Automatic test equipment ensures that devices under test (DUT) perform and function as intended by engineers, and that users are not exposed to dangers. Many electronic devices, especially in the electric vehicles, are tested by ATE to ensure performance, functionality, and safety.

A typical automated testing system consists of:

  • Probes & Handlers – these establish a connection between the test instrument and the device under test
  • Test & Measurement Instruments – these can be oscilloscopes, power analyzers, electronic loads, power sources, etc.
  • Signal Sources – these can be arbitrary waveform generators, network analyzers, LCR meters, etc.
  • Hardware – these are usually 19 inch rack cabinets with interfaces, controllers, alarms, AC/DC input and output, etc.
  • Software – these can be SCPI, LabView, MATLAB, or even your own codes

An example of an automated test solution can consist of multi-channel oscilloscopes, DC electronic loads, programmable AC sources, and all feeding measurement data to a centralized test management software.

A single test & measurement instrument (Credit: Keysight Regenerative Power Supplies)
A host of different instruments (Credit: ITECH Automated Test System)

The measurements made on a device under test are usually managed by some form of software at the platform level. These software platform can be bundled with the ATE/ATS (such as EA’s Battery Simulation, Chroma’s PowerPro, or ITECH’s ITS5300), or you can write your own programming code (using SCPI, LabView, and others).

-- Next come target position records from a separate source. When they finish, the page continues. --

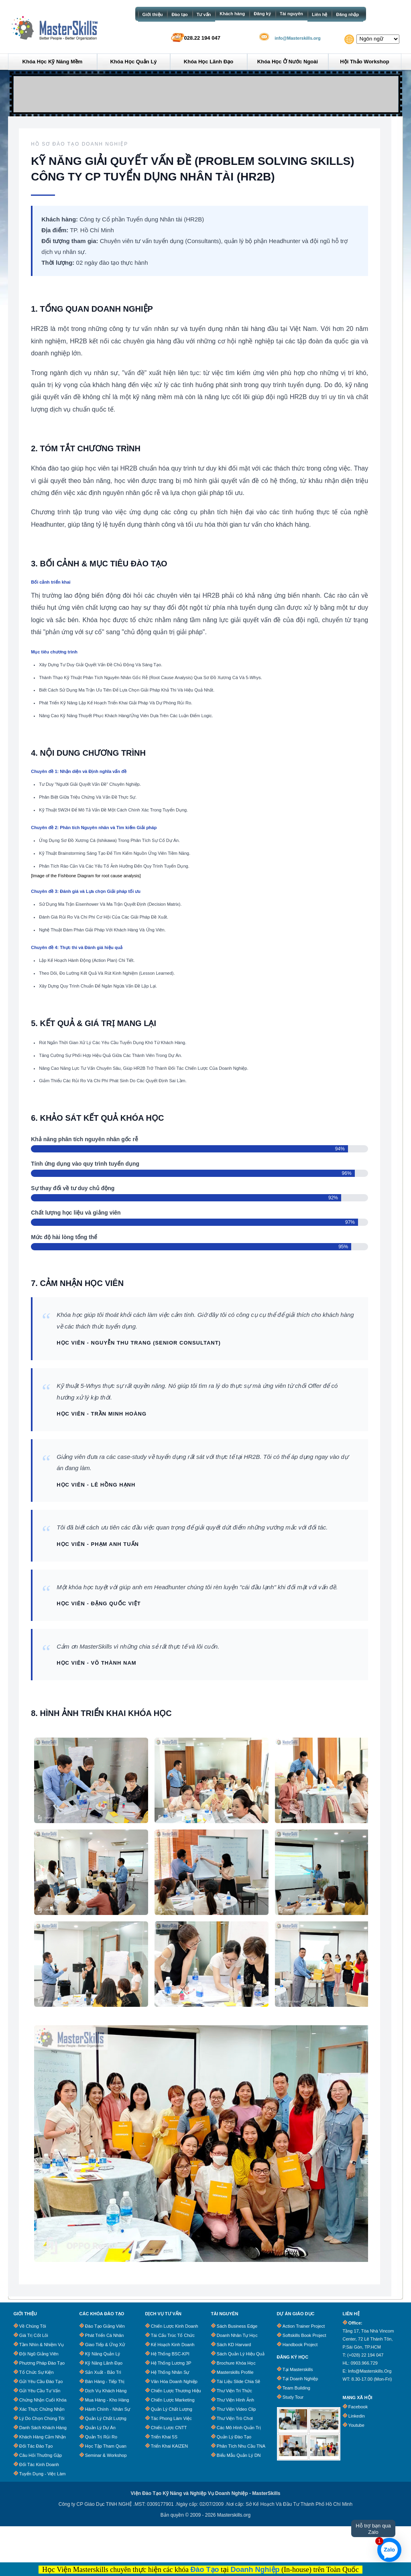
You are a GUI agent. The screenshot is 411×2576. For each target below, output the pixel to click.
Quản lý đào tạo (234, 2436)
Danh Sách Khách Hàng (43, 2427)
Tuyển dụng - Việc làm (42, 2473)
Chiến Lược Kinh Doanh (174, 2326)
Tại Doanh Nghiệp (300, 2378)
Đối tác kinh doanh (39, 2464)
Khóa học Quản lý (133, 62)
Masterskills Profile (235, 2372)
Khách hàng (232, 13)
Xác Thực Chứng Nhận (42, 2409)
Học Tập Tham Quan (105, 2446)
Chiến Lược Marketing (173, 2400)
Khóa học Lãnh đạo (208, 62)
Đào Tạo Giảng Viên (105, 2326)
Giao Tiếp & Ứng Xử (105, 2344)
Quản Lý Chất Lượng (105, 2418)
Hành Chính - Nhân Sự (107, 2409)
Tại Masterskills (298, 2369)
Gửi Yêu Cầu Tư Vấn (40, 2390)
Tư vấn (204, 14)
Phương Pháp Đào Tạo (42, 2363)
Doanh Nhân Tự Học (237, 2335)
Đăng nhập (347, 14)
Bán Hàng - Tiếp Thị (104, 2381)
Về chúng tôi (32, 2326)
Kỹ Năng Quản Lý (102, 2353)
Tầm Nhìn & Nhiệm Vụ (41, 2344)
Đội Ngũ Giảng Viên (39, 2353)
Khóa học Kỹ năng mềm (52, 62)
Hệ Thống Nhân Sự (170, 2372)
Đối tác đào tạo (36, 2446)
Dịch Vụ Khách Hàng (106, 2390)
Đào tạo (179, 14)
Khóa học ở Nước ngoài (287, 62)
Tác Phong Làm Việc (171, 2418)
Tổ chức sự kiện (36, 2372)
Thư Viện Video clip (236, 2409)
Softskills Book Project (304, 2335)
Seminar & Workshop (106, 2455)
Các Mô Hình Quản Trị (239, 2427)
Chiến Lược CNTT (169, 2427)
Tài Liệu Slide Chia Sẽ (238, 2381)
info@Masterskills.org (298, 38)
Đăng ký (262, 13)
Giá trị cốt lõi (33, 2335)
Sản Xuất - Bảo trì (103, 2372)
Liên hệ (319, 14)
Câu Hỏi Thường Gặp (40, 2455)
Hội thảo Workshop (364, 62)
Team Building (296, 2387)
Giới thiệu (152, 14)
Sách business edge (237, 2326)
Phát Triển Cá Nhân (104, 2335)
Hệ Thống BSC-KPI (170, 2353)
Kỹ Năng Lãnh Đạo (103, 2363)
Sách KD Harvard (234, 2344)
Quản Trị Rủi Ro (101, 2436)
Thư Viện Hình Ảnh (235, 2400)
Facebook (358, 2406)
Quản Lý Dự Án (100, 2427)
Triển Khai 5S (164, 2436)
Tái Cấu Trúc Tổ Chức (173, 2335)
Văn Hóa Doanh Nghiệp (174, 2381)
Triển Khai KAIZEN (169, 2446)
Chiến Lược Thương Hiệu (176, 2390)
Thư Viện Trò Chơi (235, 2418)
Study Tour (293, 2397)
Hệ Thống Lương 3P (171, 2363)
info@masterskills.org (369, 2371)
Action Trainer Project (304, 2326)
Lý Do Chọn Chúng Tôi (42, 2418)
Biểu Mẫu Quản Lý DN (239, 2455)
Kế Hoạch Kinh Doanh (173, 2344)
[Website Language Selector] (377, 39)
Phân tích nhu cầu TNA (241, 2446)
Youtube (356, 2425)
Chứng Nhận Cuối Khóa (43, 2400)
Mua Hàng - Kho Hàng (107, 2400)
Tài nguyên (291, 13)
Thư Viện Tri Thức (234, 2390)
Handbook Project (300, 2344)
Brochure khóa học (236, 2363)
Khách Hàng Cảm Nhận (42, 2436)
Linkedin (356, 2416)
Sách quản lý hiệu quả (241, 2353)
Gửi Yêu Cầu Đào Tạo (41, 2381)
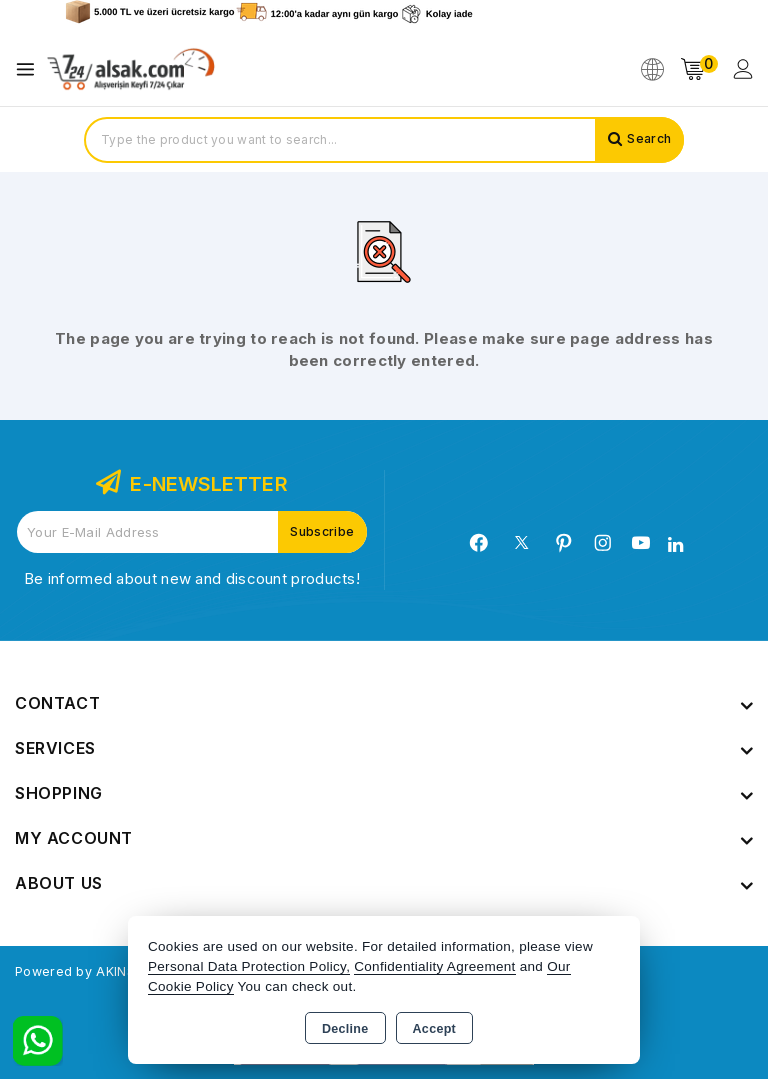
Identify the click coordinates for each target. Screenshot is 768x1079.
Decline (345, 1029)
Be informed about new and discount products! (192, 578)
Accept (434, 1029)
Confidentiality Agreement (434, 966)
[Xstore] (131, 69)
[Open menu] (30, 69)
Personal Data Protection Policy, (249, 966)
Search (645, 140)
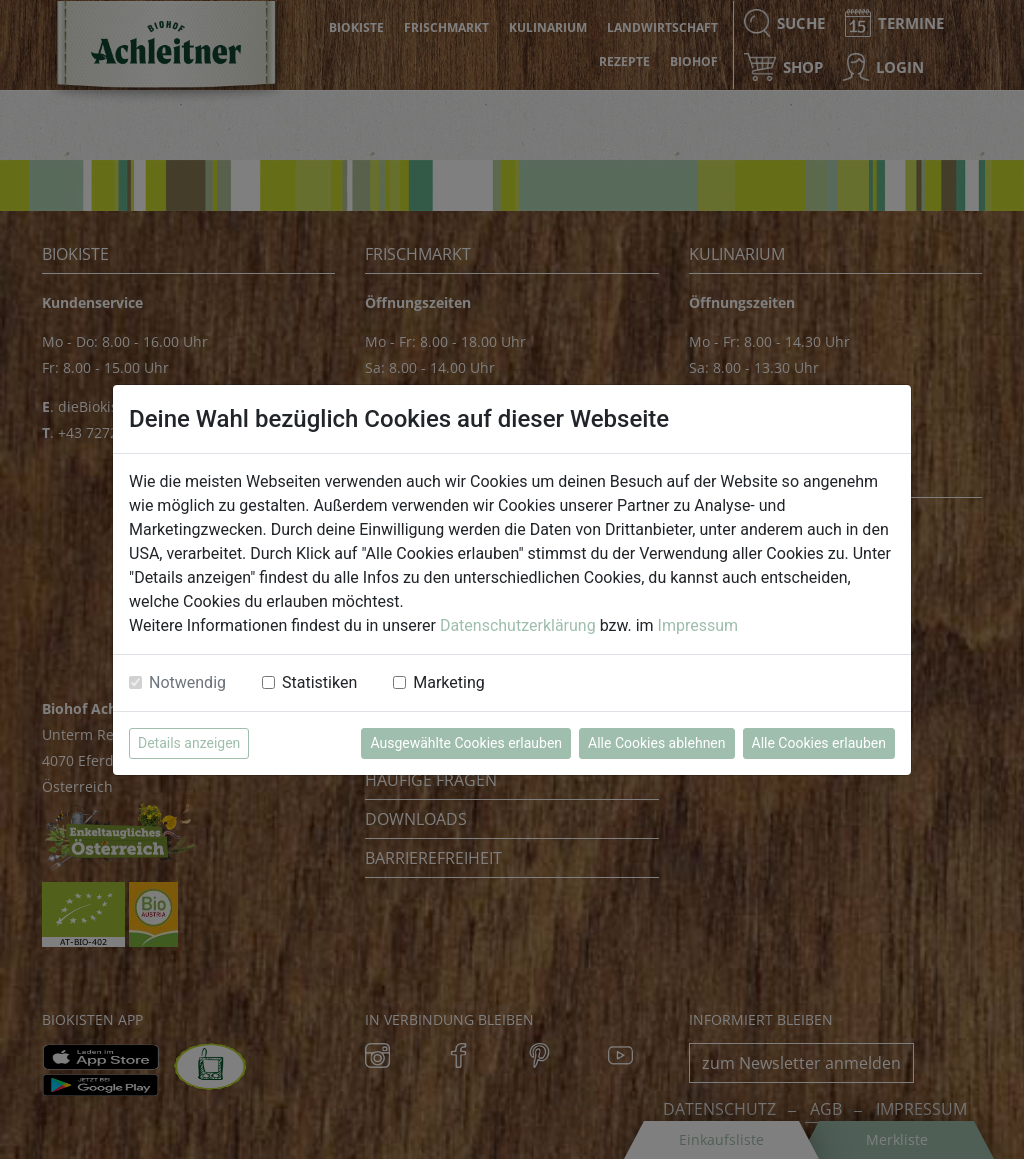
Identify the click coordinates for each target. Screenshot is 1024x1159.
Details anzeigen (189, 743)
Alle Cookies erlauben (819, 743)
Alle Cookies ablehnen (656, 743)
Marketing (448, 682)
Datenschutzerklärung (518, 625)
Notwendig (187, 682)
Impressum (698, 625)
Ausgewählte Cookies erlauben (466, 743)
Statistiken (319, 682)
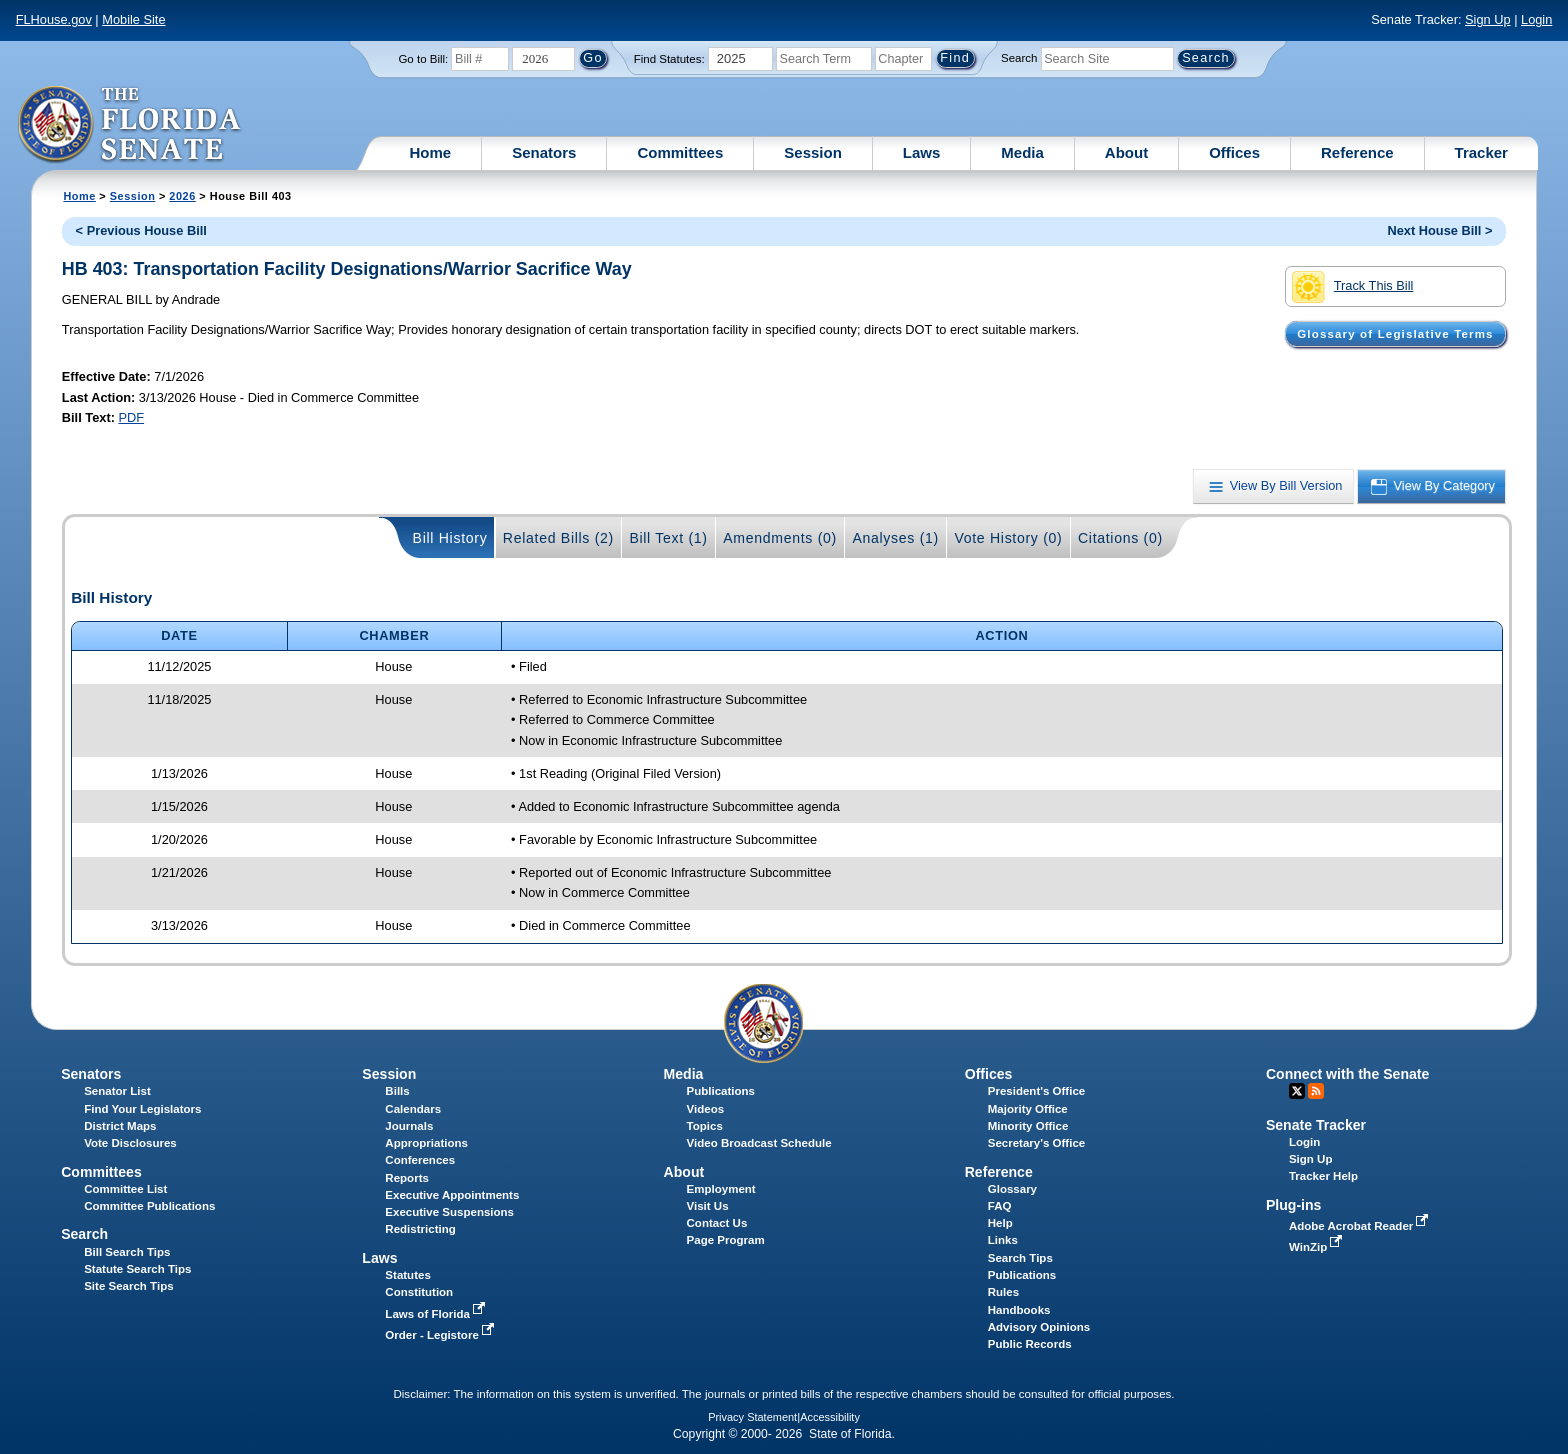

Leading automatic test equipment manufacturers and instrument suppliers include:

  • National Instruments
  • Tektronix
  • Chroma
  • Arbin
  • ITECH
  • Keysight
  • Rohde & Schwarz
  • NH Research
  • Elektro Automatik
  • Rigol

(Credit: Rohde & Schwarz)

(Credit: Rigol)

Companies that use ATE and ATS-related equipment include:

  • Honeywell International
  • Northrop Grumman
  • Tesla
  • LG Chem
  • Ford
  • Momentus
  • Rivian
  • Inventus Power

A typical application of ATE/ATS is the BMS (battery management system) in electric vehicles. The health of a battery is most often estimated by keeping track of how much watt hour throughput there has been in the life of the battery (along with things like rate of charge/discharge, temperatures, ACIR, etc.).

There is no one-size-fits-all when it comes to automated test solution, every power electronic has a different parameter and every engineer has a different approach.

The important thing to note is that not all automatic test equipment are the same, their configurations can vary depending on the device under test and the electrical requirement. Most ATE/ATS work by measuring raw data using a variety of test instruments. These measurements are then analyzed to determine if changes to the device need to be made (for example, engineering QC).

The right automatic test solution will allow engineers to repeat the test cycle at high speed and accuracy, generating millions of data points for reliable statistic analysis, in a safe and controlled environment.